NoSQL – Hype Cycles

DynamoDB Condition Checks

DynamoDB Condition Checks are a very powerful (and somewhat) misunderstood capability that makes application development much easier.

Consider this most basic “financial” use-case. I have a table that contains customer account balances. Alice has $500 and Bob has $200. Bob wishes to give Alice $100. This is something really simple that screams “RDBMS” but is actually non-trivial with an RDBMS.

We all know that we need transactions because …

But consider this simple twist – How do you prevent Bob’s account balance from going negative?

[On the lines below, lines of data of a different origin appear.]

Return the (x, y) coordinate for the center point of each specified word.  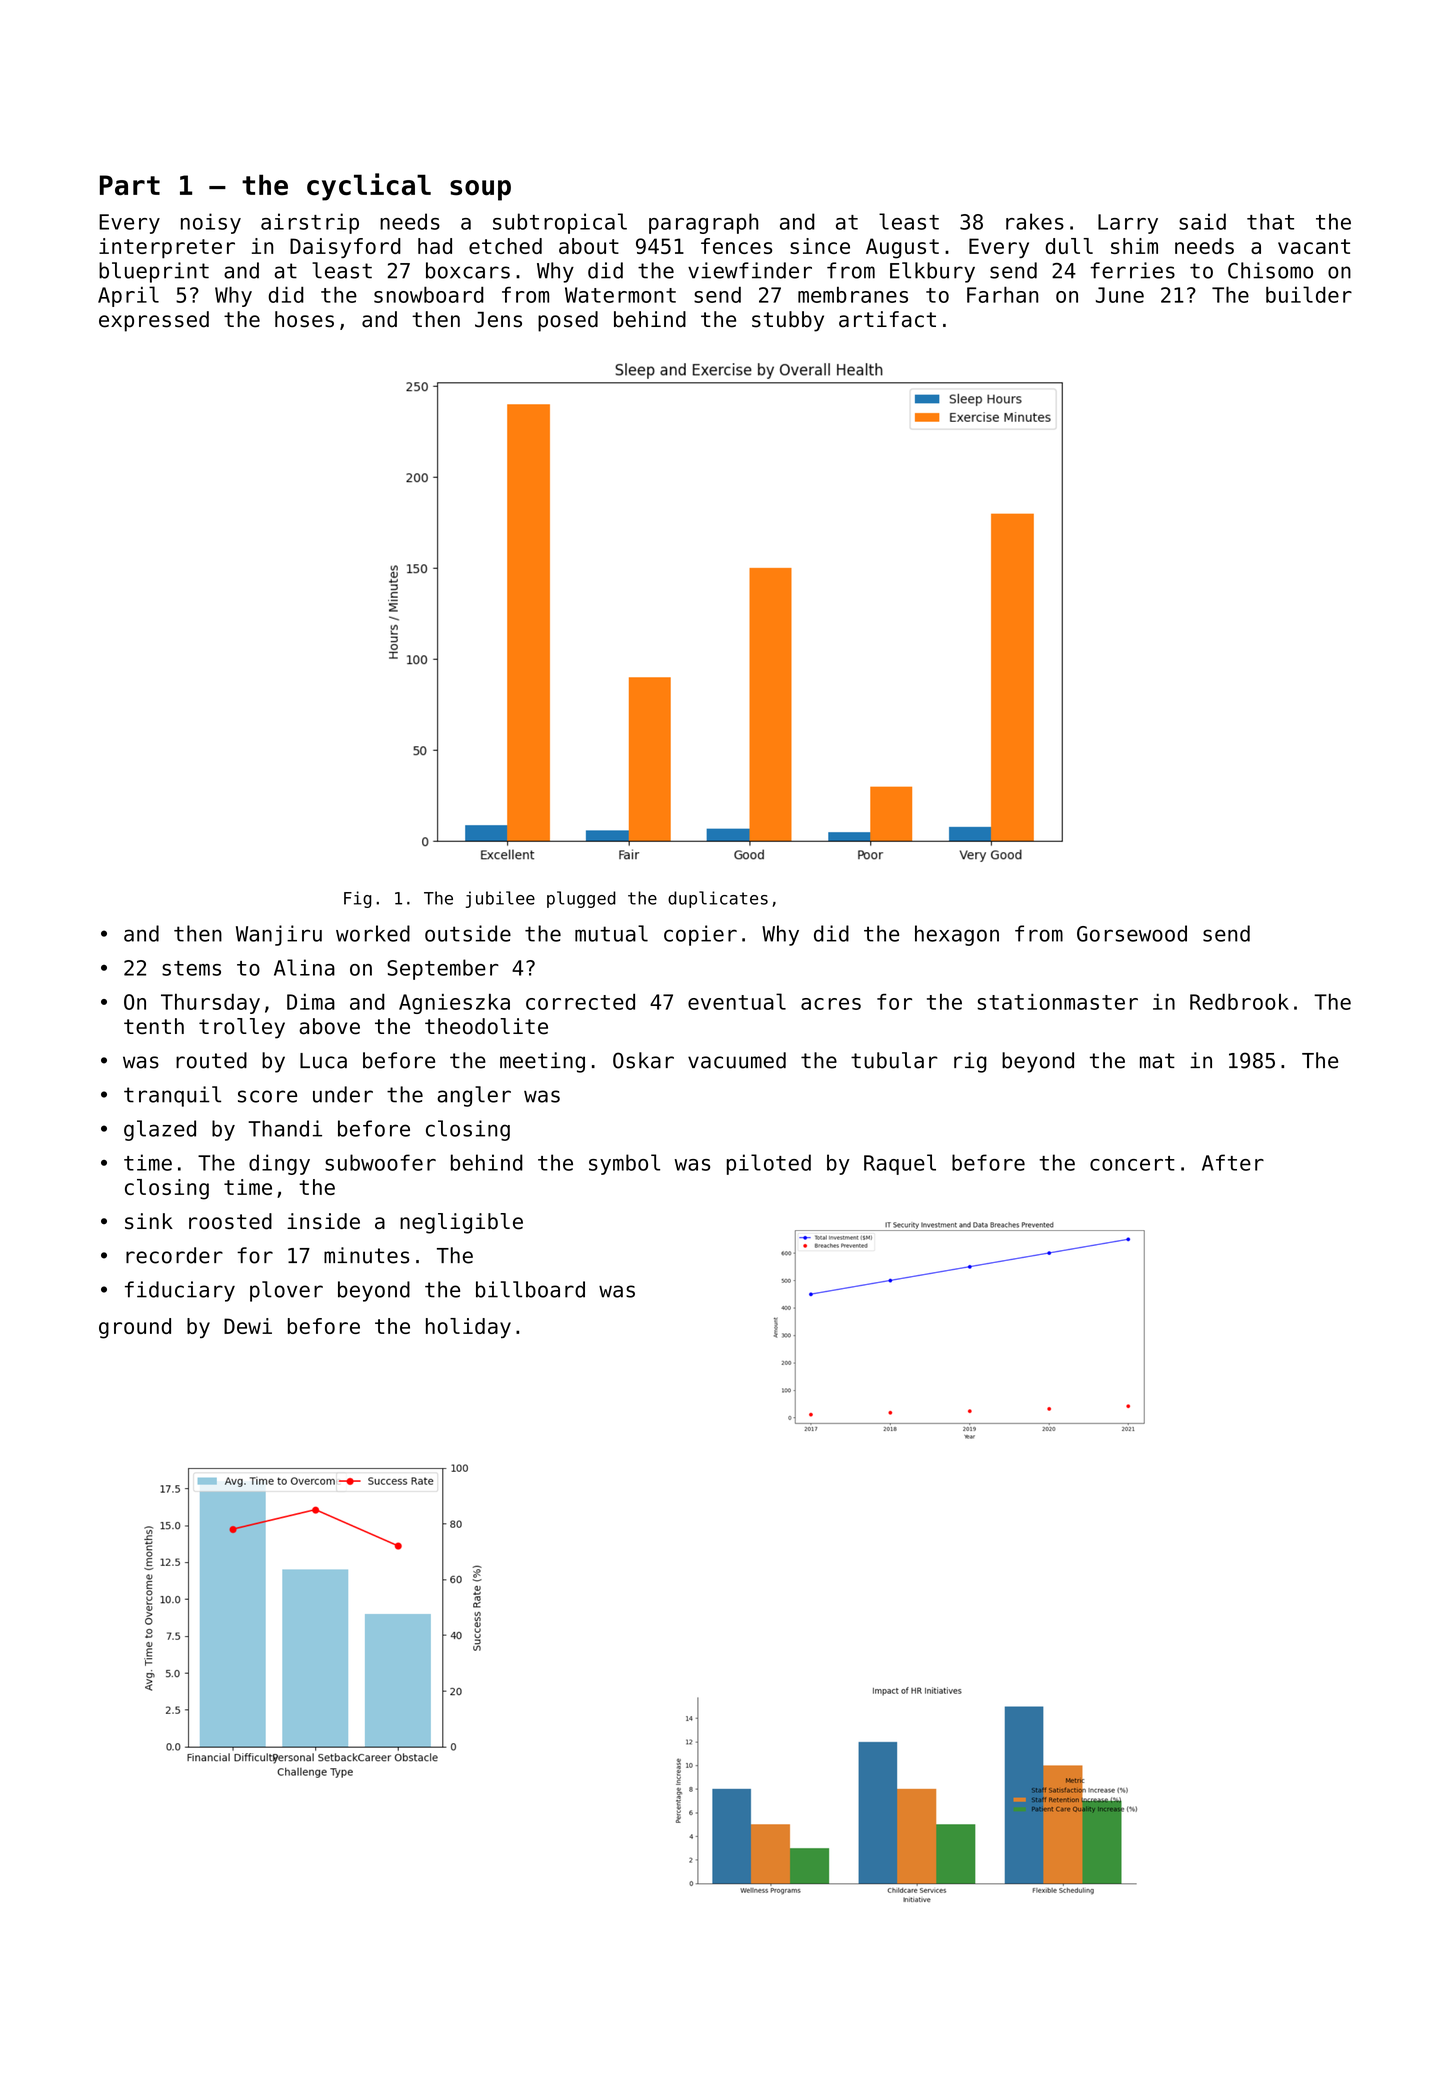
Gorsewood (1132, 933)
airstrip (310, 223)
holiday (468, 1328)
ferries (1132, 270)
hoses (304, 319)
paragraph (703, 223)
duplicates (718, 899)
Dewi (248, 1326)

There is (and I’d love to be proved wrong) no simple SQL solution to this in RDBMS without using one of (a) constraints, (b) triggers, or (c) stored procedures to implement this operation. The easiest is to stick a >= 0 constraint on the account balance. If Bob tries to give Alice more than $200, the update will fail with a constraint violation.

Why do you need one of these things? Consider this (flawed) implementation with an RDBMS.

--
-- WARNING: This implementation is flawed
--

BEGIN;

UPDATE BALANCES 
SET BALANCE = BALANCE + 300 
WHERE USER = "ALICE";

-- The update below may, or may not update Bob's balance!

UPDATE BALANCES 
SET BALANCE = BALANCE - 300 
WHERE USER = "BOB" AND BALANCE > 300;

COMMIT;

This will complete successfully with the first update giving Alice the money and the second succeeding without doing anything!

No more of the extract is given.